PEKANBARU, LIPO - Badan Pendapatan Daerah (Bapenda) Kota Pekanbaru, melakukan penilaian individual terhadap objek Pajak Bumi dan Bangunan (PBB) Pondok Pesantren Nurul Azhar, Kelurahan Rantau Panjang, Kecamatan Rumbai Barat, Selasa (31/3/2026).
Petugas dari Bapenda Kota Pekanbaru turun langsung ke objek pajak guna mengecek langsung kondisi di lapangan. Petugas mencocokan data yang ada pada Bapenda, dengan kondisi ril di lapangan saat ini.
Pondok pesantren yang dinaungi Yayasan Tabungan Wakaf Umat ini, berdiri pada lahan seluas 9.000 meter persegi.
Objek yang dinilai meliputi asrama santri, gedung majelis guru, rumah tinggal guru, dan gedung aktivitas santri. Petugas mengukur ulang bangunan yang ada di kawasan tersebut.
"Penilaian individual ini guna mendapatkan data yang akurat," kata Kepala Bapenda Kota Pekanbaru, T Denny Muharpan.
Penilaian objek pajak individual merupakan langkah penting dalam mendukung optimalisasi penerimaan daerah. Dengan adanya data yang valid, pemerintah daerah dapat menetapkan nilai pajak secara lebih adil, transparan, dan sesuai dengan kondisi riil.
“Penilaian ini kami lakukan untuk memastikan bahwa seluruh objek pajak, termasuk lembaga pendidikan seperti pondok pesantren, memiliki data yang sesuai dengan kondisi sebenarnya. Hal ini penting agar penetapan pajak dapat dilakukan secara tepat,” ujarnya.
Dalam proses penilaian di Pondok Pesantren Nurul Azhar, tim Bapenda melakukan pengukuran luas tanah, luas bangunan, serta pendataan fasilitas pendukung yang ada di lingkungan pesantren. Selain itu, petugas juga mencocokkan data administrasi yang dimiliki pemerintah daerah dengan kondisi aktual di lapangan.

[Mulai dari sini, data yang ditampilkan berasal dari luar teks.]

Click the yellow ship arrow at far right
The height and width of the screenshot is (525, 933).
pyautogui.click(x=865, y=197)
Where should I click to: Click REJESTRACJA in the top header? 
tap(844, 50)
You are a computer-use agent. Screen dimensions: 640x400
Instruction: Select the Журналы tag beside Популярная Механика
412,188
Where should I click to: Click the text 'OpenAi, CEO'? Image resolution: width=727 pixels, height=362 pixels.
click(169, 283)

Kegiatan ini dilakukan sesuai dengan ketentuan dan regulasi yang berlaku, serta mengedepankan pendekatan persuasif dan komunikasi yang baik dengan pihak pengelola objek pajak. Hal ini penting untuk menjaga hubungan yang harmonis antara pemerintah daerah dan masyarakat.

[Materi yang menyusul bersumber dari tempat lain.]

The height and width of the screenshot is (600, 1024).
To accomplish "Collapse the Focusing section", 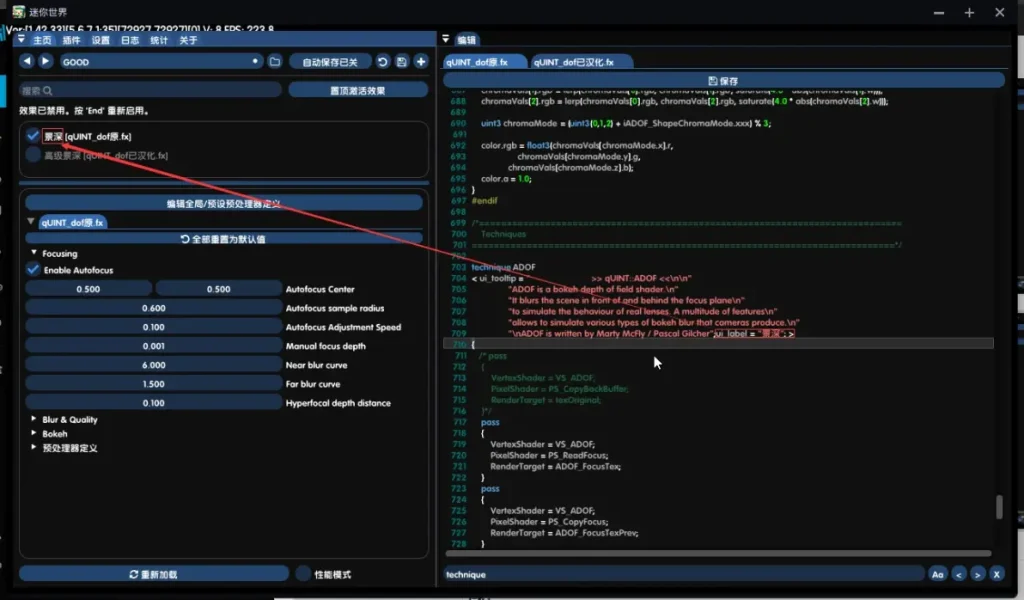I will coord(33,254).
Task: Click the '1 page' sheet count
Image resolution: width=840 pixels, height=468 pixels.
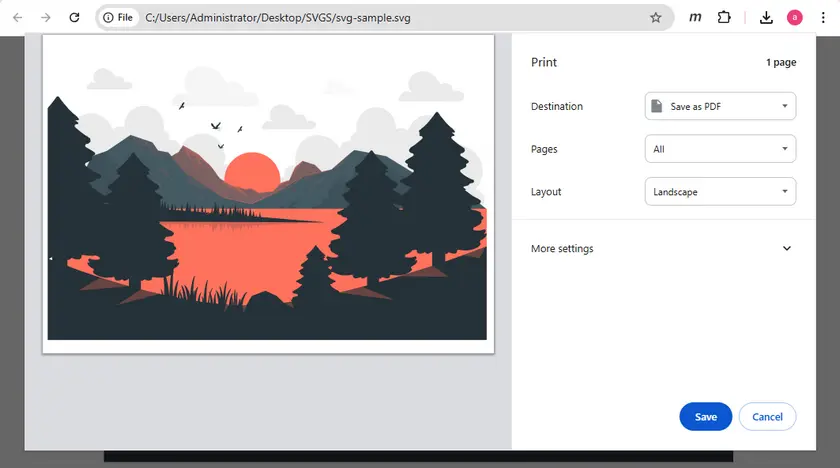Action: (781, 62)
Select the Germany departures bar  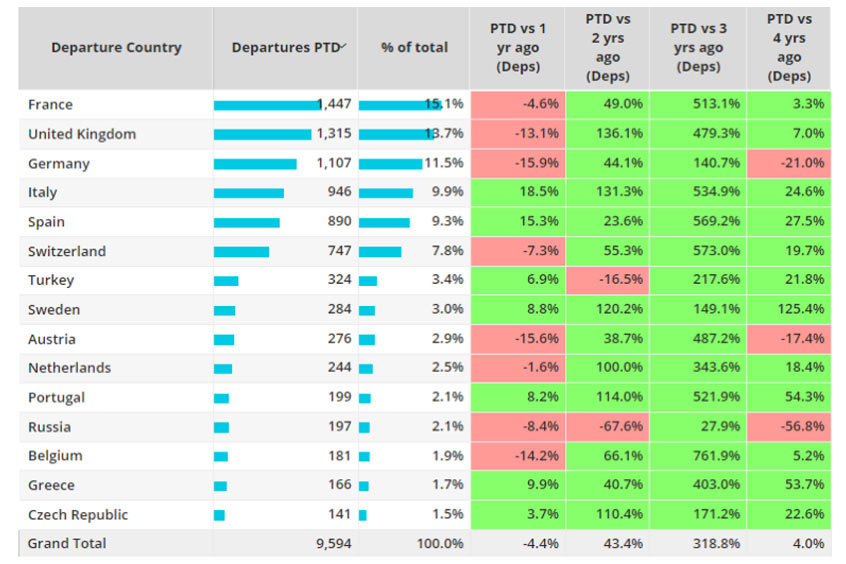(x=255, y=164)
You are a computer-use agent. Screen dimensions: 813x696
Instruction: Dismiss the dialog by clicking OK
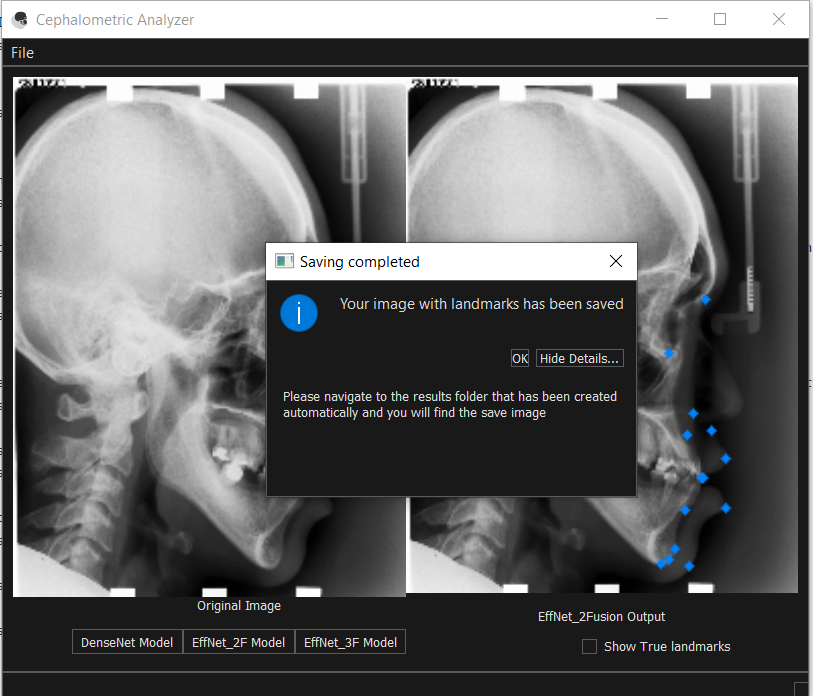pyautogui.click(x=519, y=358)
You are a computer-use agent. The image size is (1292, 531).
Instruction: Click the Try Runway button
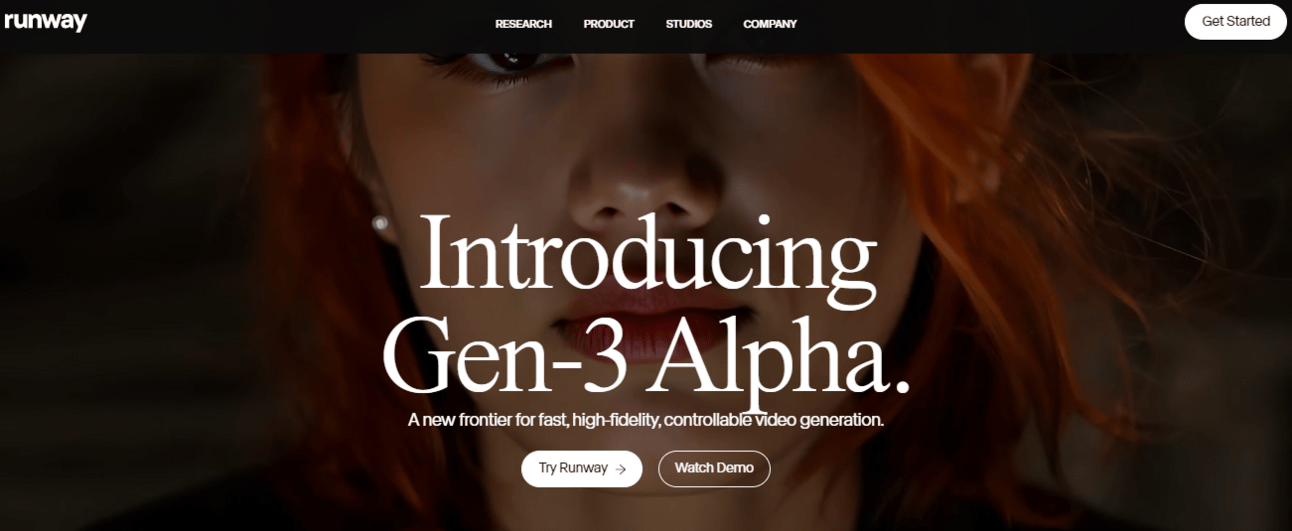coord(581,468)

Menurutnya, perkembangan dan peningkatan fasilitas pada berbagai objek bangunan di Kota Pekanbaru, termasuk lembaga pendidikan dan keagamaan, perlu terus diperbarui dalam sistem data perpajakan daerah. Hal ini dikarenakan perubahan fisik bangunan maupun penggunaan lahan dapat memengaruhi nilai objek pajak.
“Data yang kami miliki harus selalu diperbarui agar sesuai dengan kondisi di lapangan. Dengan begitu, sistem perpajakan menjadi lebih akurat dan tidak merugikan pihak mana pun,” jelasnya.

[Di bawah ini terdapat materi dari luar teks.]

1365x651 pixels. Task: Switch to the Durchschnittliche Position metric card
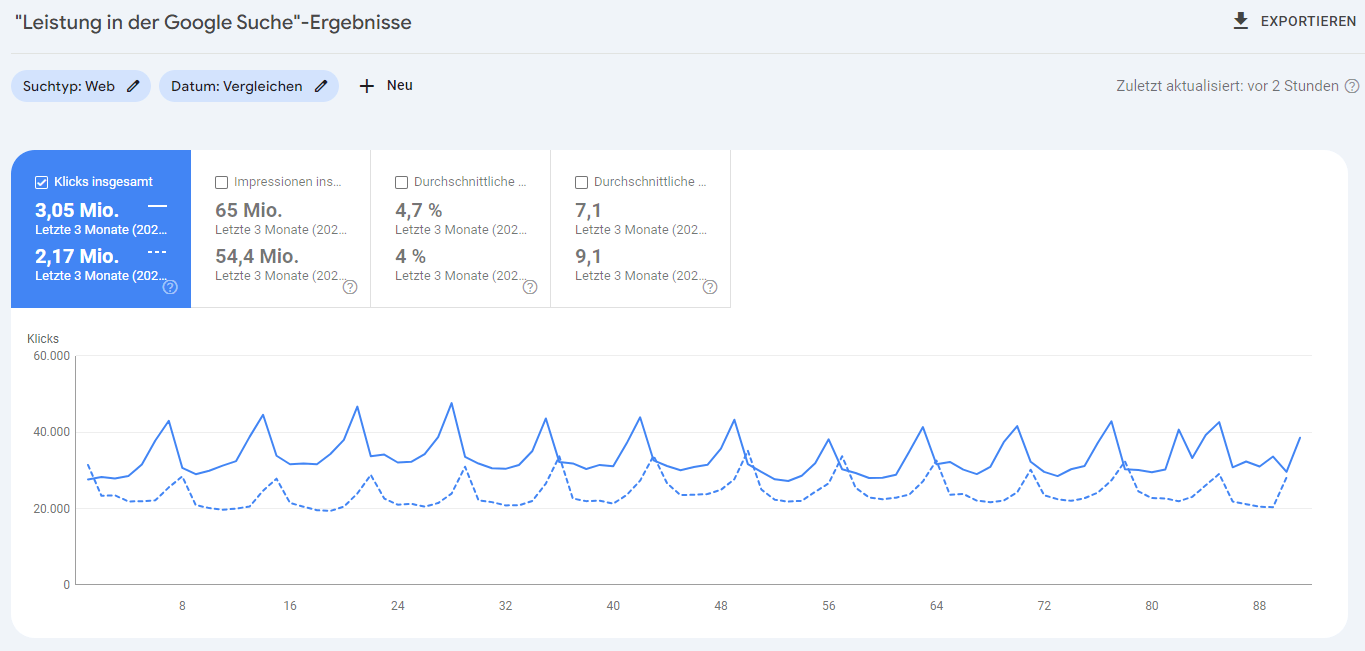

Selain melakukan penilaian, petugas juga memberikan penjelasan kepada pihak pengelola pondok pesantren mengenai tujuan kegiatan tersebut. Bapenda menekankan bahwa penilaian bukan semata-mata untuk meningkatkan beban pajak, melainkan untuk memastikan keadilan dalam sistem perpajakan daerah.
Bapenda juga menyampaikan bahwa pajak daerah merupakan salah satu sumber utama pembiayaan pembangunan di Kota Pekanbaru. Dana yang dihimpun dari sektor pajak digunakan untuk mendukung berbagai program pemerintah, mulai dari pembangunan infrastruktur, peningkatan layanan kesehatan, pendidikan, hingga pelayanan publik lainnya.
Dengan demikian, partisipasi seluruh elemen masyarakat, termasuk lembaga pendidikan, sangat penting dalam mendukung keberhasilan pembangunan daerah. Kepatuhan dalam pendataan dan pelaporan objek pajak menjadi bagian dari kontribusi terhadap kemajuan Kota Pekanbaru.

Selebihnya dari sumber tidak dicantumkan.